Ik schuif snel een hap met stamppot naar binnen.
In mijn ooghoek zie ik Franks ogen op mij gericht. Ik kijk hem even snel aan. Ik zie dezelfde vurige blik als vanmiddag. Zijn ogen staren recht mijn ziel in. Als blikken konden doden was ik nu echt morsdood geweest.
Ik kijk gehaast terug naar mijn bord. Ik hoor mijn keel een angstig slik geluid maken.

'Oké, wat is hier in godsnaam aan de hand!' Hoor ik Robbie met volle mond roepen. Ik kijk hem aan. Ik zie hem rond de tafel kijken, afwachtend op antwoord.
'Ik kan je vertellen wat het probleem is,' begint Frank. Hij staart me nog steeds giftig aan. 'We zitten hier aan tafel met een moordenaar.'

Het blijft even stil aan de eettafel. Mijn hart gaat razendsnel te keer. Wat wilt hij hier mee zeggen? Dat ik de moordenaar ben? Of dat hij de moordenaar is? Misschien wel iemand anders? In ieder geval, geen van de opties klinken goed.
Ik kijk naar Rob die Frank verward aanstaart.
'Hoe bedoel je.' Mompelt Robbie terwijl hij een stuk gehaktbal naar binnen schuift.
'Doe niet alsof je dom bent. We weten allemaal wel dat die kwal daar de moordenaar is.' Snauwt Frank. Ik voel gelijk alle ogen op mij gericht. Het felle licht boven de eettafel lijkt wel volledig op mij te schijnen, als een soort spotlight. Het liefst sta ik nu op, pak ik mijn auto en rij ik ver weg van hier. Naar een huisje in een groot bos ofzo. Waar ik even kan verdwijnen van deze plek en situatie.

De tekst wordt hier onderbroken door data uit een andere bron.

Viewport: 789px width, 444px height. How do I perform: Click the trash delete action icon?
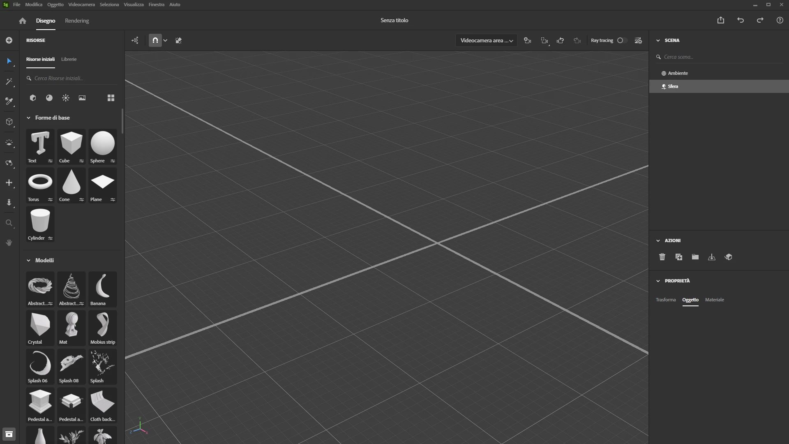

'Wat de fuck zeg jij allemaal?' Hoor ik Koen roepen. Ik kijk nerveus om mij heen. Geloven ze Frank? Ik hoop het niet. Waarom denkt iedereen eigenlijk dat ik de moordenaar ben? Frank denkt het, Milan Knol denkt het, ongeveer het hele internet denkt het!

Zijn er nog wel mensen die mij vertrouwen?

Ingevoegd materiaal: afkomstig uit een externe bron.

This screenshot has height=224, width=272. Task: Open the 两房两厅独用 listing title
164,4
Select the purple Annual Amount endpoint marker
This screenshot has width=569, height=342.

Maar ik heb toch helemaal geen reden om mijn beste vrienden te vermoorden? Denken ze dat ik een soort psychopaat ben? Dat ik het eerste persoon hier zou zijn die een vriend in koude bloede kan afmaken?
Ik weet het niet meer. Ik haat mensen en hun kut meningen.

'Hij was de hele middag bij mij gast!' Roept Koen. Hij kijkt me geruststellend aan. Ik voel dat ik een klein beetje kalmeer. Hij was inderdaad bij mij, ik heb een alibi.
'Misschien zit jij ook wel in het complot! Lekker je beste vriend beschermen toch? Nou ik trap er niet in!' Schreeuwt Frank. Hij kijkt me wreed aan.
'Luister Matthy, ik weet dat jij het bent. Je kan het niet meer verstoppen van ons. Geef het nou maar toe.' Sist Frank. Bij elk woord voel ik mijn hart sneller kloppen. Ik heb het gevoel dat ik moet overgeven.
Hij neemt langzaam een hap van zijn eten terwijl hij me doordringend aanstaart.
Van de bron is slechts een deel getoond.